Le ricerche precedenti hanno trovato prove suggerenti un’associazione tra PM2.5 e demenza, ma con incertezze per altri inquinanti come biossido di azoto e ozono. Le revisioni scientifiche, spesso con meta-analisi limitate, hanno inoltre trascurato l’analisi per sottotipi di demenza. Lo studio di Cambridge affronta queste mancanze ampliando il numero di inquinanti analizzati e includendo i sottotipi di demenza. Per farlo ha analizzato i dati di 32 ricerche di tipo coorte coprendo così un campione di 29 milioni di persone, soprattutto over 55.

Sono state condotte analisi di sottogruppo per sottotipi di demenza, ovvero Alzheimer e vascolare, continente, metodo di esposizione e metodo di diagnosi. Tra gli studi inclusi vige una grande eterogeneità, dovuta a differenze nei metodi di misurazione dell’inquinamento, nei sistemi sanitari, nella composizione demografica dei campioni e nelle definizioni diagnostiche della demenza. Perciò, viene sottolineata l’importanza di sviluppare metodi standardizzati e validati per la diagnosi dei sottotipi di demenza, anche perché molti studi si basano su diagnosi cliniche non patologiche.

Inoltre, gli studi si concentrano su singoli agenti inquinanti, non considerando l’effetto sinergico di miscele complesse. Le future ricerche sul rischio di demenza dovrebbero integrare modelli che considerino la varietà di agenti che contribuiscono all’inquinamento atmosferico e migliorare la rappresentatività delle popolazioni.
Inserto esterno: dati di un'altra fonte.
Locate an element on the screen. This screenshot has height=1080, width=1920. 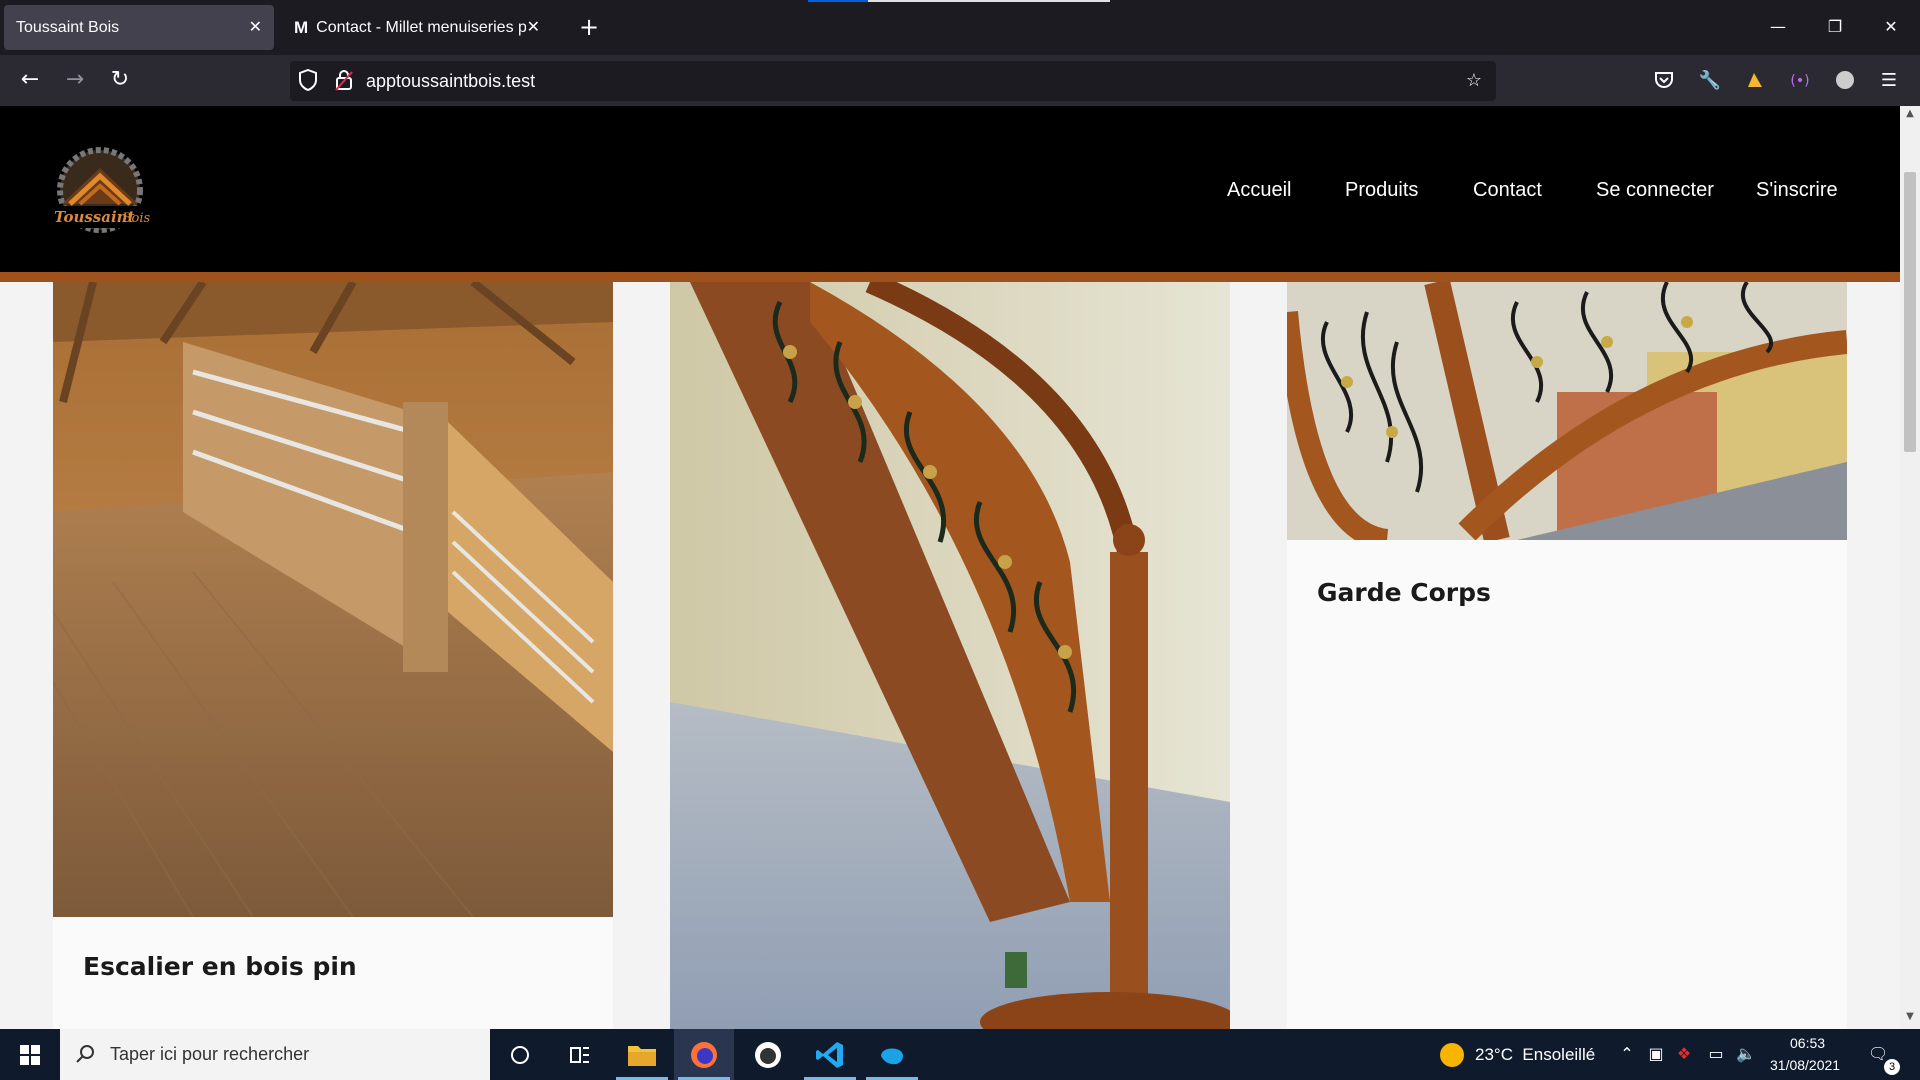
taskbar-search-box: Taper ici pour rechercher is located at coordinates (275, 1054).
Infatti, la maggior parte dei dati proviene da paesi ad alto reddito e da campioni prevalentemente bianchi.

La conferma della relazione casuale

Pur riconoscendo tali limiti negli studi che hanno composto la ricerca, gli autori sostengono che i risultati rafforzano l’ipotesi di una relazione causale tra inquinamento atmosferico e demenza. Per questo motivo affermano che politiche più restrittive sulla qualità dell’aria avrebbero impatti positivi significativi sulla salute pubblica.
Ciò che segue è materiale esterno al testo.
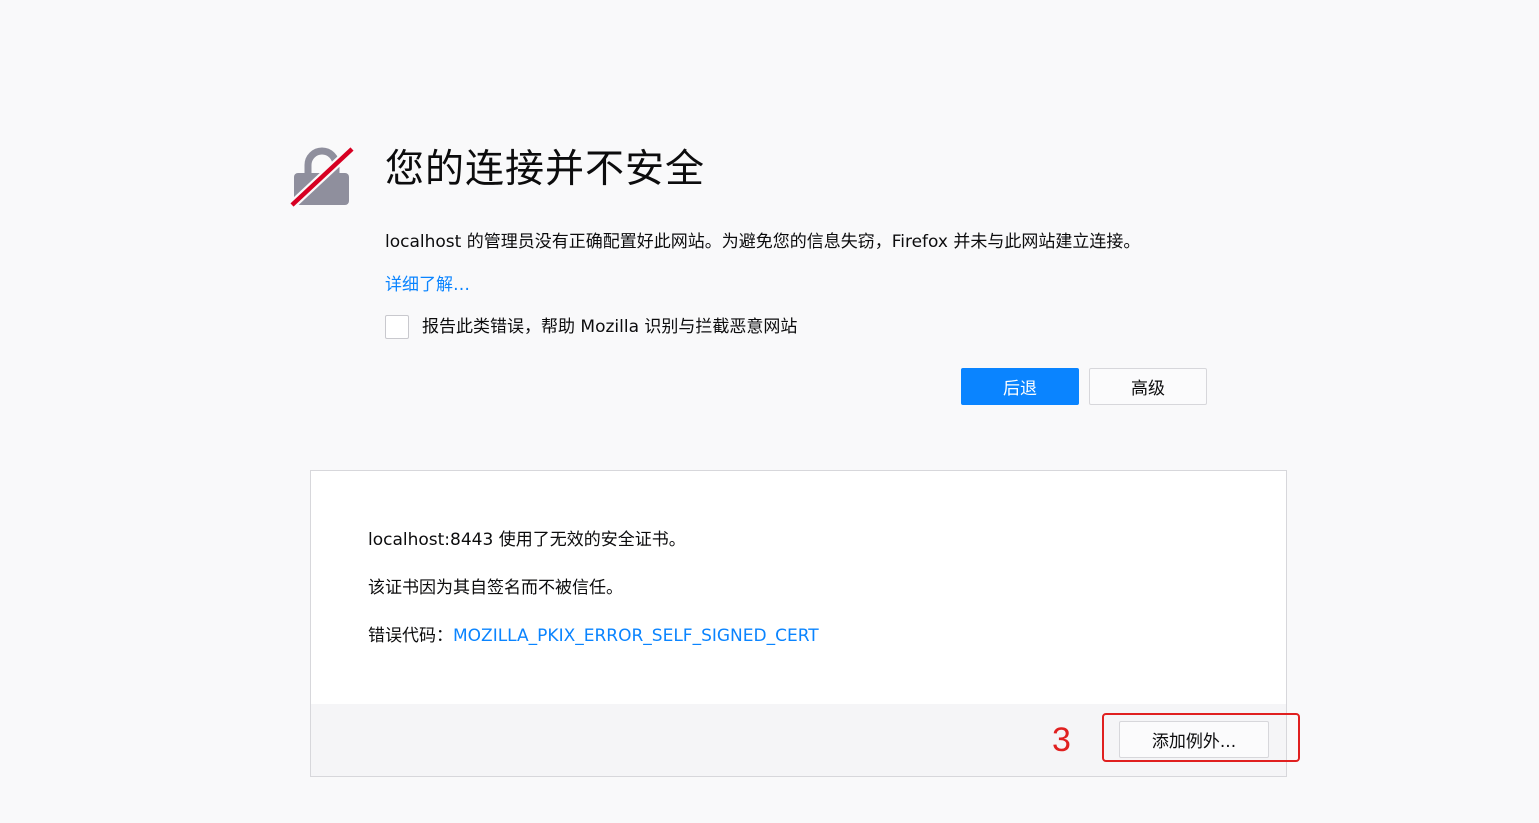 The height and width of the screenshot is (823, 1539). What do you see at coordinates (1020, 386) in the screenshot?
I see `back-button: 后退` at bounding box center [1020, 386].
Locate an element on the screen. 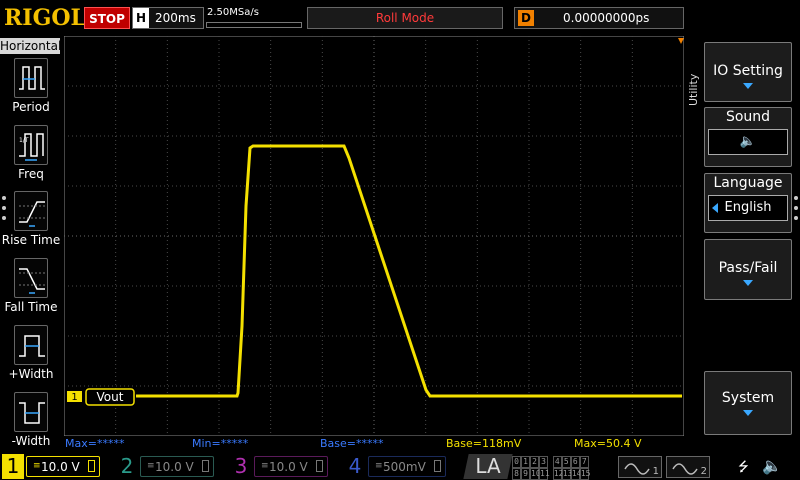 This screenshot has height=480, width=800. channel-3-scale: 10.0 V is located at coordinates (288, 467).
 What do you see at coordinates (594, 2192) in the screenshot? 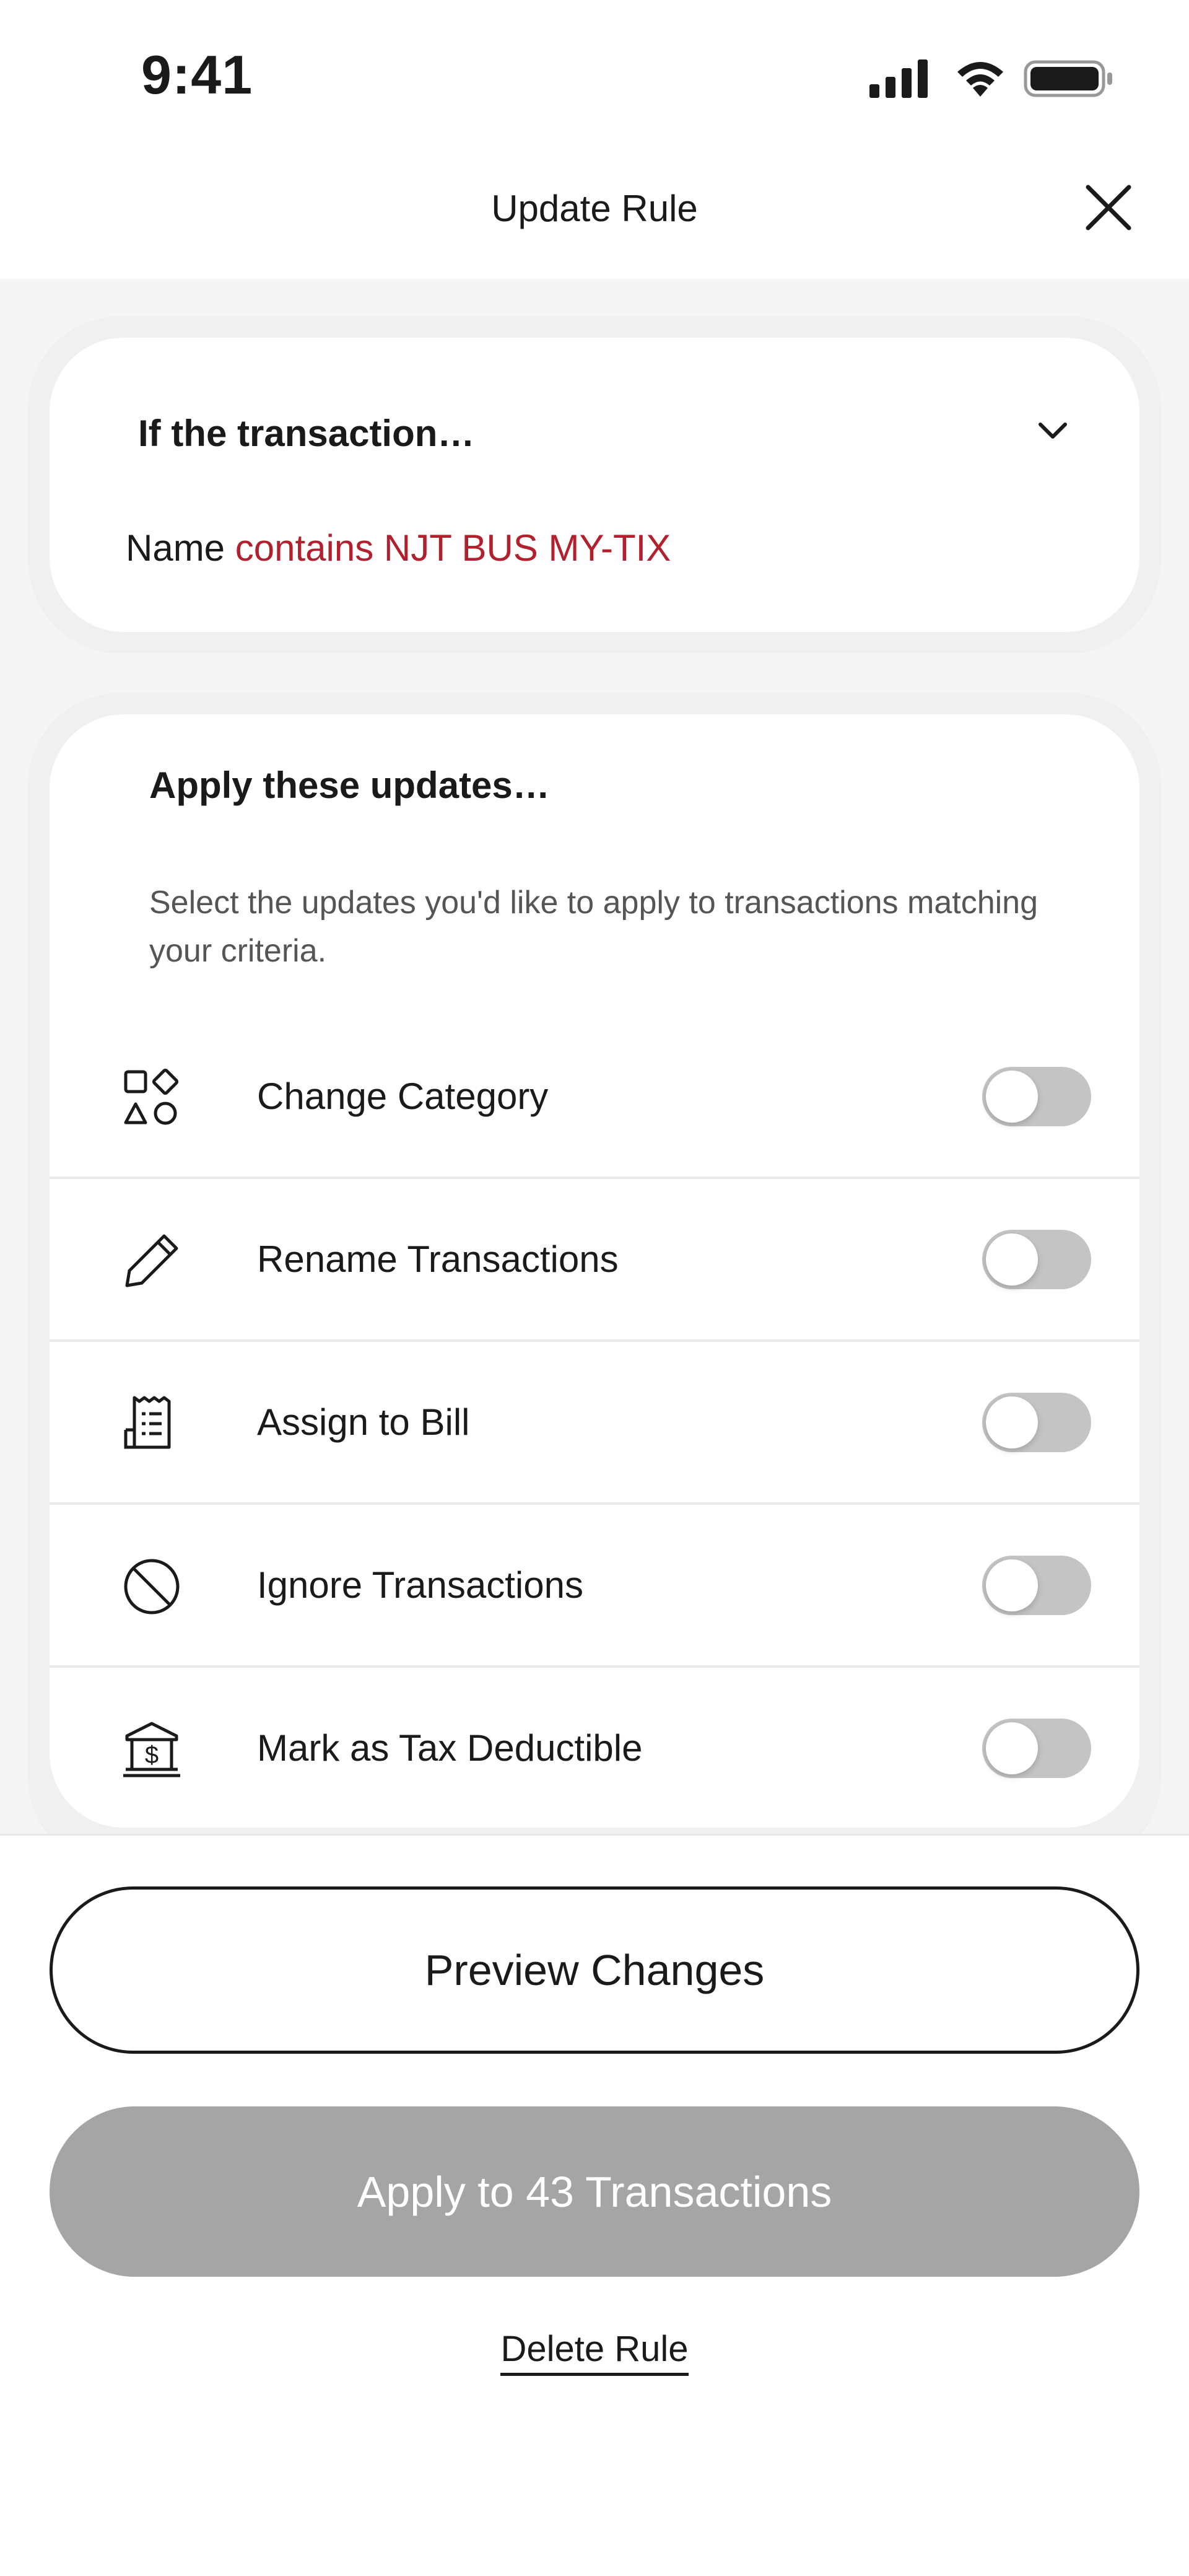
I see `apply-button: Apply to 43 Transactions` at bounding box center [594, 2192].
A livello biologico, si riportano plausibili meccanismi patogenetici, tra cui neuroinfiammazione, stress ossidativo e danni alla barriera ematoencefalica, osservati anche in modelli animali. In particolare, alcune proteine proinfiammatorie come HMGB1 sembrano contribuire all’accumulo di placche amiloidi, favorendo il declino cognitivo.

I risultati alla luce della situazione in Italia

Secondo i risultati, per ogni aumento di dieci microgrammi per metro cubo di PM2.5, il rischio relativo di demenza sale del 17%. Anche il biossido di azoto, un inquinante legato principalmente al traffico veicolare e alla combustione dei carburanti, è associato a un aumento del rischio, seppur più contenuto: ogni dieci microgrammi per metro cubo corrispondono a un incremento del 3%. La fuliggine, invece, contribuisce a far salire il rischio del 13% per ogni microgrammo per metro cubo rilevato.
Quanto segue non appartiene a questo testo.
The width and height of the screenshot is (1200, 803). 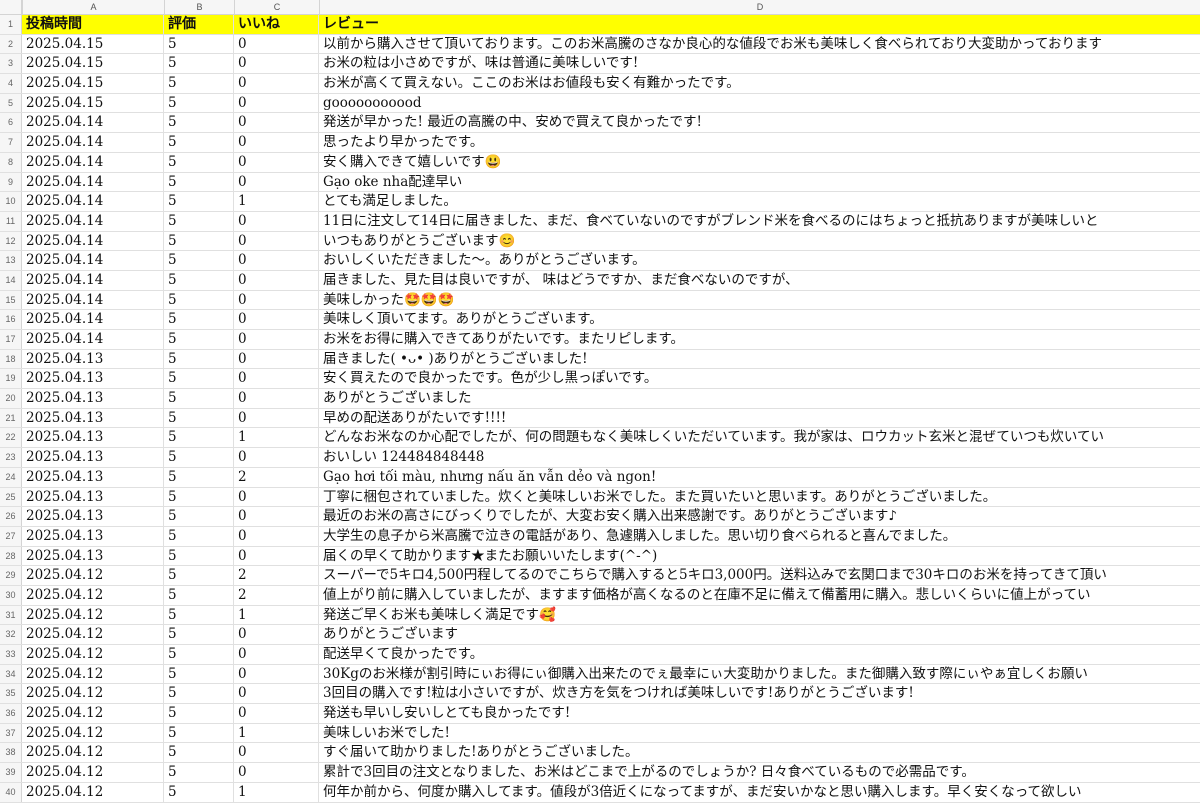 What do you see at coordinates (11, 340) in the screenshot?
I see `row-number: 17` at bounding box center [11, 340].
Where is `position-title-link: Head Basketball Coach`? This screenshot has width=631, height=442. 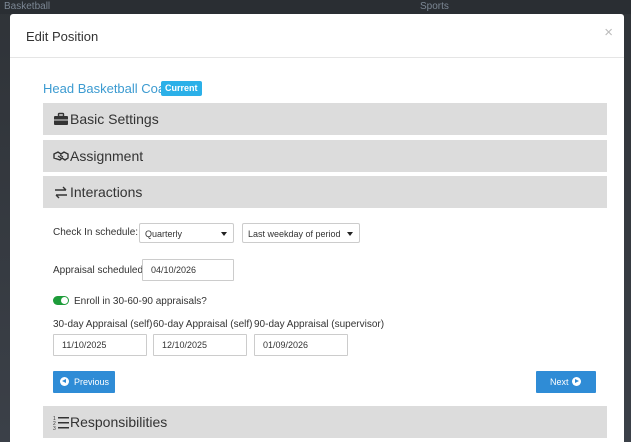
position-title-link: Head Basketball Coach is located at coordinates (111, 88).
I limiti comunitari riguardanti l’esposizione annua a PM2.5, PM10 e biossido di azoto sono rispettivamente 25 µg/m³, 40 µg/m³ e 40 µg/m³. Tutte le città italiane rispettano questi valori soglia, ma alla luce dei risultati di questo studio non si può dire che siano ambienti salubri. A testimonianza di ciò, l’Italia è maglia nera in Europa per la qualità dell’aria, specialmente per quanto riguarda i capoluoghi della Pianura Padana. Questi pagano anche la conformazione geografica del territorio, che li vede chiusi su tre lati da Alpi e Appennini. Ciò ostacola la circolazione dell’aria, rendendola così stagnante e impedendo la dispersione degli inquinanti verso l’esterno. Infatti, molti superano i limiti giornalieri di 50 µg/m³ per più di 35 giorni all’anno: Milano, Verona, Vicenza in primis (anche se la peggiore è Frosinone).